Keeping a spark of hope

I've just struggled through reading a book I bought a couple of years ago and hadn't read.  I realised why within a chapter of starting reading again.  The main character is a teenager who has technically died.  Her memories have been downloaded into an android body.  The book is about her struggle to come to terms with her changed circumstances and accept what she now is.

There's no denying she's gone through a traumatic change, but here's the thing: I couldn't care about her.  She's negative all the way through the book, and picks fights with everyone she meets, even other teens who've gone through the same process and understand her.  By the end of the book she still hasn't reached any kind of acceptance of her new life.  True, the androids are feared and hated by ordinary humans, but she hates herself and everyone else too.  

I can't care about her because the narrative has no spark of hope in it.  The story ends as gloomily as it began.  Thinking about it in terms of the character's journey, the only real change in her life is that she's alienated her last friend and has left home.  But the story ends without any hint that she's going to a better place.

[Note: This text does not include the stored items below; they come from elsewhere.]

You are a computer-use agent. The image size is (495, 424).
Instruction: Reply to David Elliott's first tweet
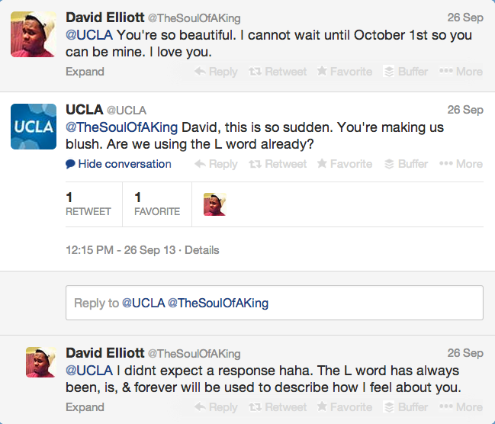216,72
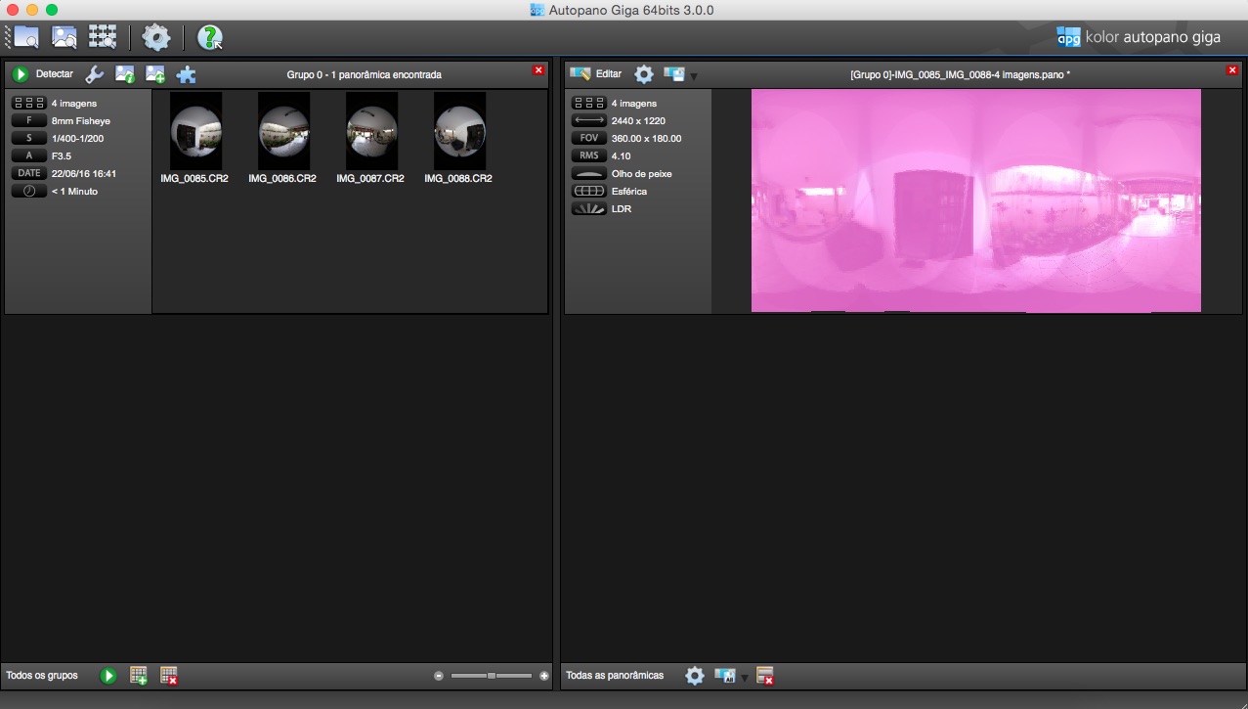This screenshot has width=1248, height=709.
Task: Click the pink panorama preview image
Action: tap(975, 200)
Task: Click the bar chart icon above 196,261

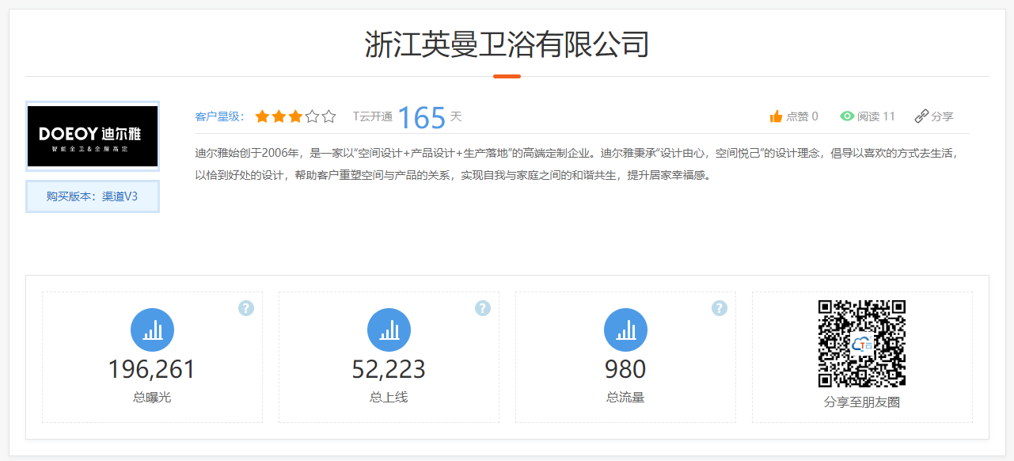Action: point(152,330)
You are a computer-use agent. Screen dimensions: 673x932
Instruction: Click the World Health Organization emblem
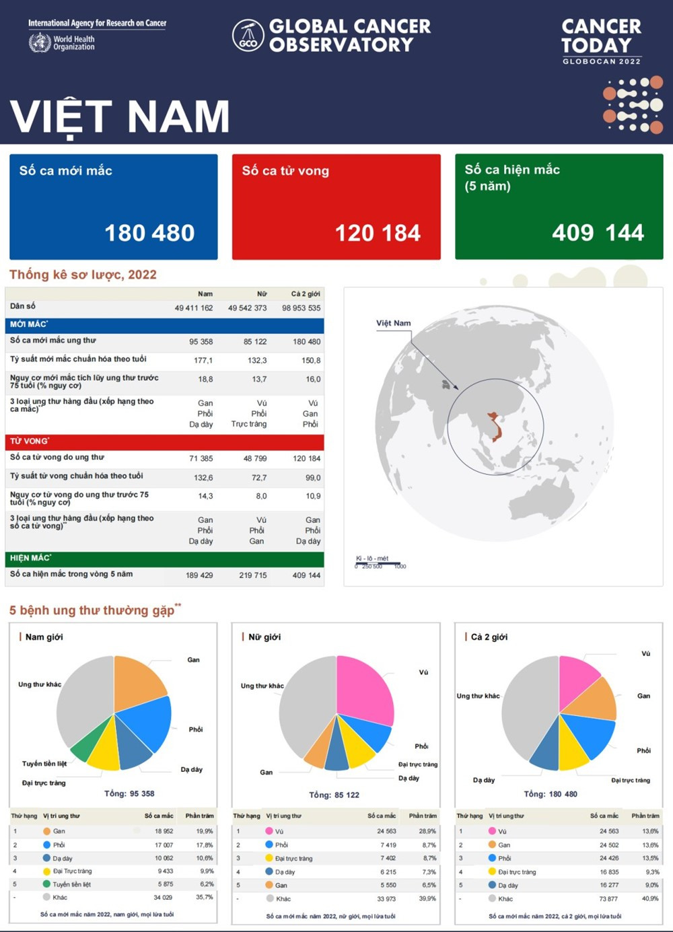coord(40,42)
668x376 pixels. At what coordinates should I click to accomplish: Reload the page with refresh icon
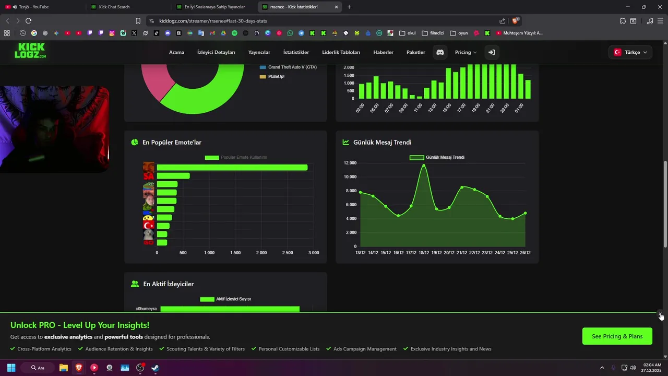pyautogui.click(x=28, y=21)
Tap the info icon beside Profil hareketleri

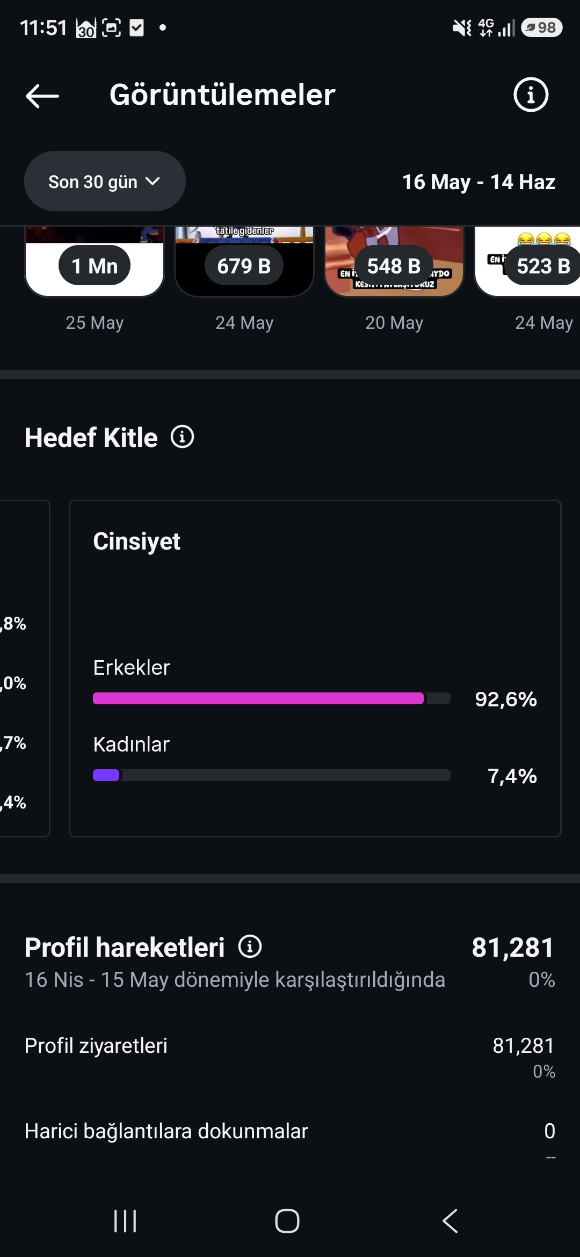(x=250, y=947)
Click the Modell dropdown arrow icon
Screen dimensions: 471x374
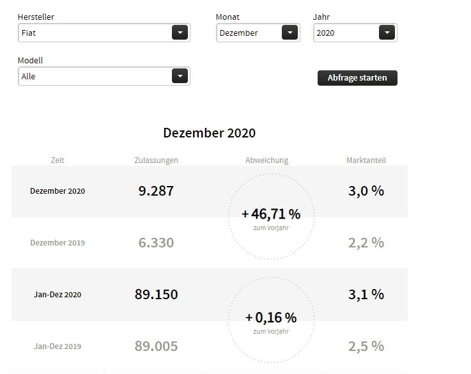(180, 76)
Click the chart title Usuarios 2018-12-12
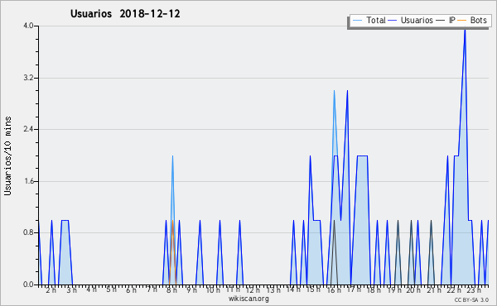This screenshot has height=306, width=497. tap(125, 13)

I couldn't write a book about a traumatised character without adding a glimmer of hope to the story.  In my novel Eyemind, Bi is a quadriplegic Mind controlling a Supercruiser.  At the start of the book he's traumatised due to a recent attack on him where he was called a freak and told he should have died. He needs to be paired with a Mobile again before he goes crazy.  By the end of the book he's still paralysed, but he and Keri have formed a strong friendship.  Bi has regained his hope.

That's what I want to see in a story, some spark of the hero or heroine spirit that refuses to be extinguished, no matter how hard the test.  It's part of what makes characters unforgettable.